[THE PROBLEM] Reproduce the records from their first line through the line containing "I will point(226,136).", switching "GUI agent" to "screen agent" and leaving everything else unchanged.

[DATA LISTING]

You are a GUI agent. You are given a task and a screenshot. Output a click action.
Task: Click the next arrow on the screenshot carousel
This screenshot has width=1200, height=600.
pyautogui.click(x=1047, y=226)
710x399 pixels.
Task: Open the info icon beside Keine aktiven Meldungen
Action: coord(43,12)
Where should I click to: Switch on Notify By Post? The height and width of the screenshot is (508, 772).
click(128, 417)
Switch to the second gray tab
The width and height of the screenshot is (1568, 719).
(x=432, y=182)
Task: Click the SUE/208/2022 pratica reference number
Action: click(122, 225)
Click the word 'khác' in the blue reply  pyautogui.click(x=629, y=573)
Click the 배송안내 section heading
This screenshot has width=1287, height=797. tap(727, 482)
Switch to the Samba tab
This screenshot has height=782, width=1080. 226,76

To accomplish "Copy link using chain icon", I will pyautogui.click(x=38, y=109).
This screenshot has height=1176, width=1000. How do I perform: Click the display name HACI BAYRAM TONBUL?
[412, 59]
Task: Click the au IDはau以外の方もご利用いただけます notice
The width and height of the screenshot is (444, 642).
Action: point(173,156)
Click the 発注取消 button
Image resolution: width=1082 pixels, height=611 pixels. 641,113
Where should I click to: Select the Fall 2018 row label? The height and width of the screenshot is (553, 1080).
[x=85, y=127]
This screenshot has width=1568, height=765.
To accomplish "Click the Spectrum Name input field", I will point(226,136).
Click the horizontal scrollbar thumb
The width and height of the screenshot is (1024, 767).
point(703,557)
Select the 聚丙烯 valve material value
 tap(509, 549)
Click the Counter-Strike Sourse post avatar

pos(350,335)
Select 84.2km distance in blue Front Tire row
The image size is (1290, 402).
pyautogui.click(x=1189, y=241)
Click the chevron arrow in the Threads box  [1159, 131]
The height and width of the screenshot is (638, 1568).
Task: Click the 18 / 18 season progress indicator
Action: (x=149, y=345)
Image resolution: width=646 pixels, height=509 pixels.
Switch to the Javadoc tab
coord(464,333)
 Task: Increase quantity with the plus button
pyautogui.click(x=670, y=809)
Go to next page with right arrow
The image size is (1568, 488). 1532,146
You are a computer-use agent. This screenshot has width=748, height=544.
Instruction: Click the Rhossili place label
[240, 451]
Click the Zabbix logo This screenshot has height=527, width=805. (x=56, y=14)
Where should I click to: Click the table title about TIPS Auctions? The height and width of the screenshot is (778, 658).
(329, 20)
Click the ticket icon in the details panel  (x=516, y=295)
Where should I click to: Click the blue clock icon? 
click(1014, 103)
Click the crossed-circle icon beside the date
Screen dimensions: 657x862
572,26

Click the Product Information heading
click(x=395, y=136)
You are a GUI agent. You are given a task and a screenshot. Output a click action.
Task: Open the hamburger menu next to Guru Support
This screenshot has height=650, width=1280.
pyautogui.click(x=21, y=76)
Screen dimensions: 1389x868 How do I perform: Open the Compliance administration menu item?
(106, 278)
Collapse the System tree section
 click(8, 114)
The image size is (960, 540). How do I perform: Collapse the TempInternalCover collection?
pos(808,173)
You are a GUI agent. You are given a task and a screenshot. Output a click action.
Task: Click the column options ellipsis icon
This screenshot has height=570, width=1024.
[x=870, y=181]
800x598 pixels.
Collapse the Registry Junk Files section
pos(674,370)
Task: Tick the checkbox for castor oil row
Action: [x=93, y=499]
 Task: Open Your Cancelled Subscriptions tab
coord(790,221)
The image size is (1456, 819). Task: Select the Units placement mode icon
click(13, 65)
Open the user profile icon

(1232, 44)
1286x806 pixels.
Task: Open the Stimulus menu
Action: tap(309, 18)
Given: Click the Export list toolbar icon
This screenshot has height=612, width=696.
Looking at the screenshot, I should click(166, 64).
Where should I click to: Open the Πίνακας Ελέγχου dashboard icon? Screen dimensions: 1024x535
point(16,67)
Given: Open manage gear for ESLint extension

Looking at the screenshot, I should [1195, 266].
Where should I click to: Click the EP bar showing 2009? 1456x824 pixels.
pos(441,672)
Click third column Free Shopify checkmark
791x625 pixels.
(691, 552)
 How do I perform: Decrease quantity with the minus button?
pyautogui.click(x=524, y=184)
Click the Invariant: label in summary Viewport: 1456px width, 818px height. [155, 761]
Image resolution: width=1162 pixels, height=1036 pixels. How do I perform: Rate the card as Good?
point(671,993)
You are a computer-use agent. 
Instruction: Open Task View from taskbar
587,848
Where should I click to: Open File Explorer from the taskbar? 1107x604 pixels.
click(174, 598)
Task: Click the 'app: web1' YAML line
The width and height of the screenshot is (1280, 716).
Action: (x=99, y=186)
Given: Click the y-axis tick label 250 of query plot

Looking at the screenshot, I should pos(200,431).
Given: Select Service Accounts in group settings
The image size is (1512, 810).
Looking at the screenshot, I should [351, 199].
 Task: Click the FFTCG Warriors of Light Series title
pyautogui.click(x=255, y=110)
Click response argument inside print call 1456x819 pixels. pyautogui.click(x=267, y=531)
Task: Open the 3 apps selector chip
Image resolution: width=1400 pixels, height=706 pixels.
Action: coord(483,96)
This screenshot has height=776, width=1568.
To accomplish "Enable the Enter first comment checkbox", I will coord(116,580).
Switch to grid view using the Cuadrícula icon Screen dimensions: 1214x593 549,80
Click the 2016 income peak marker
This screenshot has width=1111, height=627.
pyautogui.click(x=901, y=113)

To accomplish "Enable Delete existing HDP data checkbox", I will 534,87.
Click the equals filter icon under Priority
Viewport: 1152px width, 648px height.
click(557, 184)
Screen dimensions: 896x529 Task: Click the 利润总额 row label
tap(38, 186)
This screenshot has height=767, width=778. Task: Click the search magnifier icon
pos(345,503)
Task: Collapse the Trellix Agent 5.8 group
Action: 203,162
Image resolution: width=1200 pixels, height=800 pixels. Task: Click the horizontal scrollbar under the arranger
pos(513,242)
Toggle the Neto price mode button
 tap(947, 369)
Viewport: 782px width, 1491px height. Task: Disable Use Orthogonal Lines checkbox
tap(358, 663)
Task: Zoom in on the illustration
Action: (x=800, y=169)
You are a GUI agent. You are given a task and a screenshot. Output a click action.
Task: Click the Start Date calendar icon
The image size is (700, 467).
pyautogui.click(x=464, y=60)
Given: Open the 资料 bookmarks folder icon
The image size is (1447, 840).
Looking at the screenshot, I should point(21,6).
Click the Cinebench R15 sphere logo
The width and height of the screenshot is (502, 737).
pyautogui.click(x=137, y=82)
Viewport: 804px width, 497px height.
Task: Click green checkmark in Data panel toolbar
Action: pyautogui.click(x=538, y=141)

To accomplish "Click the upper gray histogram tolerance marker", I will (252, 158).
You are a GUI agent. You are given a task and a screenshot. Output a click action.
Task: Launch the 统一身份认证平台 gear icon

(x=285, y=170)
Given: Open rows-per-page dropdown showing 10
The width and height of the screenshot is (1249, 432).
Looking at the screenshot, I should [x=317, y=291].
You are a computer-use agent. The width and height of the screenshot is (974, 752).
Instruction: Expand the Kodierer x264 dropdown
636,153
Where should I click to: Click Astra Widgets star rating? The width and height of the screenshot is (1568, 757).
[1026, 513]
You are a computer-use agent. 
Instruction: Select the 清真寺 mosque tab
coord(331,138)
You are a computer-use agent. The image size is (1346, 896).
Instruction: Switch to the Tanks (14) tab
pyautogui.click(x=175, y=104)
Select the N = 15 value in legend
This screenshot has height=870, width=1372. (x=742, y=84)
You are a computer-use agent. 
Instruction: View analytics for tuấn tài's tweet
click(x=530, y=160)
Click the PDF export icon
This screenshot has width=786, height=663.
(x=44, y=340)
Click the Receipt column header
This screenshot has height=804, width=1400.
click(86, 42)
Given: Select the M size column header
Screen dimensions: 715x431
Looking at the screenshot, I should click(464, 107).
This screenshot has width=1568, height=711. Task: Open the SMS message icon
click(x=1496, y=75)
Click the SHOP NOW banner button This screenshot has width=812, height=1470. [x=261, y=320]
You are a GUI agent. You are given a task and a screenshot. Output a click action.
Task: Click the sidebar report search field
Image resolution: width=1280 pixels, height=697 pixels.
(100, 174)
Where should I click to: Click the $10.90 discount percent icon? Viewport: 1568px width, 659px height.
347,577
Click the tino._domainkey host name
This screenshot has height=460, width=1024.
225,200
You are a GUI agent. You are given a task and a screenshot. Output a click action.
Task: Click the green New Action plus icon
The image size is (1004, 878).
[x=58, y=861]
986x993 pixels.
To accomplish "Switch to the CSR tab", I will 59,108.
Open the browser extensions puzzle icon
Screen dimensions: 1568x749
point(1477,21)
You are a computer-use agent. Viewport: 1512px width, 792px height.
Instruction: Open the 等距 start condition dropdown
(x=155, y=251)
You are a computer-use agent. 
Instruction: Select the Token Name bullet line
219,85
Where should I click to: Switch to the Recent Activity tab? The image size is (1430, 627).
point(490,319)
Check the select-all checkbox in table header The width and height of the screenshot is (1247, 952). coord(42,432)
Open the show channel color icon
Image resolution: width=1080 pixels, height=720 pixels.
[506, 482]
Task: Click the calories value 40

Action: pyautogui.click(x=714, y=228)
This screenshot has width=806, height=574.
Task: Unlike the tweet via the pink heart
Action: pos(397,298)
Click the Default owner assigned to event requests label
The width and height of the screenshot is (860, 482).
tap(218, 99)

[ANSWER FOR THIS EXERCISE]
You are a screen agent. You are given a task and a screenshot. Output a click action.
Task: Click the next arrow on the screenshot carousel
This screenshot has width=1200, height=600.
pyautogui.click(x=1047, y=226)
710x399 pixels.
Task: Open the info icon beside Keine aktiven Meldungen
Action: coord(43,12)
Where should I click to: Switch on Notify By Post? The height and width of the screenshot is (508, 772).
click(128, 417)
Switch to the second gray tab
The width and height of the screenshot is (1568, 719).
(x=432, y=182)
Task: Click the SUE/208/2022 pratica reference number
Action: click(122, 225)
Click the word 'khác' in the blue reply  pyautogui.click(x=629, y=573)
Click the 배송안내 section heading
This screenshot has width=1287, height=797. tap(727, 482)
Switch to the Samba tab
This screenshot has height=782, width=1080. 226,76

To accomplish "Copy link using chain icon", I will pyautogui.click(x=38, y=109).
This screenshot has height=1176, width=1000. How do I perform: Click the display name HACI BAYRAM TONBUL?
[412, 59]
Task: Click the au IDはau以外の方もご利用いただけます notice
The width and height of the screenshot is (444, 642).
Action: point(173,156)
Click the 発注取消 button
Image resolution: width=1082 pixels, height=611 pixels. 641,113
Where should I click to: Select the Fall 2018 row label? The height and width of the screenshot is (553, 1080).
[x=85, y=127]
This screenshot has width=1568, height=765.
To accomplish "Click the Spectrum Name input field", I will point(226,136).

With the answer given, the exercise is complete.